## [TASK REQUIREMENTS]
Once you have read the entries below, write them all out again exactly.

╭──

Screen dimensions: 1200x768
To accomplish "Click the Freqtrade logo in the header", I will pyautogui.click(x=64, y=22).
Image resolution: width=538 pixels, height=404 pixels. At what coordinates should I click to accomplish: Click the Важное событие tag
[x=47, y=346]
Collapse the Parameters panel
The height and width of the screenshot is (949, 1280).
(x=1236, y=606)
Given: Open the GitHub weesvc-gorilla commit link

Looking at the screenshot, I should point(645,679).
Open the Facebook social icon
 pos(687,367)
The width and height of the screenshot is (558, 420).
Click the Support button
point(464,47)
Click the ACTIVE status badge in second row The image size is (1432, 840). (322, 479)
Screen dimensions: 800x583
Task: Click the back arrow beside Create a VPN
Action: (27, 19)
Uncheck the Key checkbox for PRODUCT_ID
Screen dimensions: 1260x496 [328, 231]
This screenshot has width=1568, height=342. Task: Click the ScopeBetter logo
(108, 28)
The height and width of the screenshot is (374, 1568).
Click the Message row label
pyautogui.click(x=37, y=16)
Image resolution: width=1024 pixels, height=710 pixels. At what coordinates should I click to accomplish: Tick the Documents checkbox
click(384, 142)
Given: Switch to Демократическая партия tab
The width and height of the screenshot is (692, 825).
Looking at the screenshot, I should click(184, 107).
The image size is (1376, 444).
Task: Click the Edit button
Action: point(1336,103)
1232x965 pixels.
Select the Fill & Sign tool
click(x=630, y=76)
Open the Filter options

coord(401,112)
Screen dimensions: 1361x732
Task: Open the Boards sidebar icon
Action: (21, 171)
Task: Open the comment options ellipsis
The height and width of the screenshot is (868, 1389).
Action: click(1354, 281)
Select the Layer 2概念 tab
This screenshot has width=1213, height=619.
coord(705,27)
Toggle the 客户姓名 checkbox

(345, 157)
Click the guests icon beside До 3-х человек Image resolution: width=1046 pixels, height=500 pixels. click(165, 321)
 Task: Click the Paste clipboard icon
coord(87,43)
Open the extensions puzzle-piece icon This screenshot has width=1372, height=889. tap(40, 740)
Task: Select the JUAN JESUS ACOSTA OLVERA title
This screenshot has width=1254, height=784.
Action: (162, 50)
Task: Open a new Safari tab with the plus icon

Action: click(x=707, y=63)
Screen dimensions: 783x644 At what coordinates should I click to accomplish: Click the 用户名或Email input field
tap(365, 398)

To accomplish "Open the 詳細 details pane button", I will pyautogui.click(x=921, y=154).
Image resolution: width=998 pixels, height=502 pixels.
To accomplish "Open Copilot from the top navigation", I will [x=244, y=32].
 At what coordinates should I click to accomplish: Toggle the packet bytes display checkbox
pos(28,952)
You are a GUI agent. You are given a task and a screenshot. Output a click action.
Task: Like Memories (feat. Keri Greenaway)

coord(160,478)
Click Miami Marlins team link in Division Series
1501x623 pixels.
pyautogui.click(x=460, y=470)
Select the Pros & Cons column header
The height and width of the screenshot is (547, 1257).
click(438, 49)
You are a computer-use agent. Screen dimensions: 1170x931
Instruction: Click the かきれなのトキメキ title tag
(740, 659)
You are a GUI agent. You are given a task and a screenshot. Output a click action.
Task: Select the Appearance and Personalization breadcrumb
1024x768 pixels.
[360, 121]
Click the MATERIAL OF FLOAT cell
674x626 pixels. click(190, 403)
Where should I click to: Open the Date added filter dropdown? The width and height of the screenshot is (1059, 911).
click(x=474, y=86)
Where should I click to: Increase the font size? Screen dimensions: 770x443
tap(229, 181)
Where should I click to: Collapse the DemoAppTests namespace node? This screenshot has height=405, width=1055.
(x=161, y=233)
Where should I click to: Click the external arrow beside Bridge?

╰──

## [EXERCISE RESULT]
Screen dimensions: 1200x768
To accomplish "Click the Freqtrade logo in the header", I will pyautogui.click(x=64, y=22).
Image resolution: width=538 pixels, height=404 pixels. At what coordinates should I click to accomplish: Click the Важное событие tag
[x=47, y=346]
Collapse the Parameters panel
The height and width of the screenshot is (949, 1280).
(x=1236, y=606)
Given: Open the GitHub weesvc-gorilla commit link

Looking at the screenshot, I should point(645,679).
Open the Facebook social icon
 pos(687,367)
The width and height of the screenshot is (558, 420).
Click the Support button
point(464,47)
Click the ACTIVE status badge in second row The image size is (1432, 840). (322, 479)
Screen dimensions: 800x583
Task: Click the back arrow beside Create a VPN
Action: (27, 19)
Uncheck the Key checkbox for PRODUCT_ID
Screen dimensions: 1260x496 [328, 231]
This screenshot has width=1568, height=342. Task: Click the ScopeBetter logo
(108, 28)
The height and width of the screenshot is (374, 1568).
Click the Message row label
pyautogui.click(x=37, y=16)
Image resolution: width=1024 pixels, height=710 pixels. At what coordinates should I click to accomplish: Tick the Documents checkbox
click(384, 142)
Given: Switch to Демократическая партия tab
The width and height of the screenshot is (692, 825).
Looking at the screenshot, I should click(184, 107).
The image size is (1376, 444).
Task: Click the Edit button
Action: point(1336,103)
1232x965 pixels.
Select the Fill & Sign tool
click(x=630, y=76)
Open the Filter options

coord(401,112)
Screen dimensions: 1361x732
Task: Open the Boards sidebar icon
Action: (21, 171)
Task: Open the comment options ellipsis
The height and width of the screenshot is (868, 1389).
Action: click(1354, 281)
Select the Layer 2概念 tab
This screenshot has width=1213, height=619.
coord(705,27)
Toggle the 客户姓名 checkbox

(345, 157)
Click the guests icon beside До 3-х человек Image resolution: width=1046 pixels, height=500 pixels. click(165, 321)
 Task: Click the Paste clipboard icon
coord(87,43)
Open the extensions puzzle-piece icon This screenshot has width=1372, height=889. tap(40, 740)
Task: Select the JUAN JESUS ACOSTA OLVERA title
This screenshot has width=1254, height=784.
Action: (162, 50)
Task: Open a new Safari tab with the plus icon

Action: click(x=707, y=63)
Screen dimensions: 783x644 At what coordinates should I click to accomplish: Click the 用户名或Email input field
tap(365, 398)

To accomplish "Open the 詳細 details pane button", I will pyautogui.click(x=921, y=154).
Image resolution: width=998 pixels, height=502 pixels.
To accomplish "Open Copilot from the top navigation", I will [x=244, y=32].
 At what coordinates should I click to accomplish: Toggle the packet bytes display checkbox
pos(28,952)
You are a GUI agent. You are given a task and a screenshot. Output a click action.
Task: Like Memories (feat. Keri Greenaway)

coord(160,478)
Click Miami Marlins team link in Division Series
1501x623 pixels.
pyautogui.click(x=460, y=470)
Select the Pros & Cons column header
The height and width of the screenshot is (547, 1257).
click(438, 49)
You are a computer-use agent. Screen dimensions: 1170x931
Instruction: Click the かきれなのトキメキ title tag
(740, 659)
You are a GUI agent. You are given a task and a screenshot. Output a click action.
Task: Select the Appearance and Personalization breadcrumb
1024x768 pixels.
[360, 121]
Click the MATERIAL OF FLOAT cell
674x626 pixels. click(190, 403)
Where should I click to: Open the Date added filter dropdown? The width and height of the screenshot is (1059, 911).
click(x=474, y=86)
Where should I click to: Increase the font size? Screen dimensions: 770x443
tap(229, 181)
Where should I click to: Collapse the DemoAppTests namespace node? This screenshot has height=405, width=1055.
(x=161, y=233)
Where should I click to: Click the external arrow beside Bridge?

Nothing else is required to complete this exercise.